Below are some entries; set them all down exactly.

• • •

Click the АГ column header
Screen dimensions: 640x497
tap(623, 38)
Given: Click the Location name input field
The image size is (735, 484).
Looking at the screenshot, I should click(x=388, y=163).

• • •

> ANSWER BOX:
Click the АГ column header
Screen dimensions: 640x497
tap(623, 38)
Given: Click the Location name input field
The image size is (735, 484).
Looking at the screenshot, I should click(x=388, y=163).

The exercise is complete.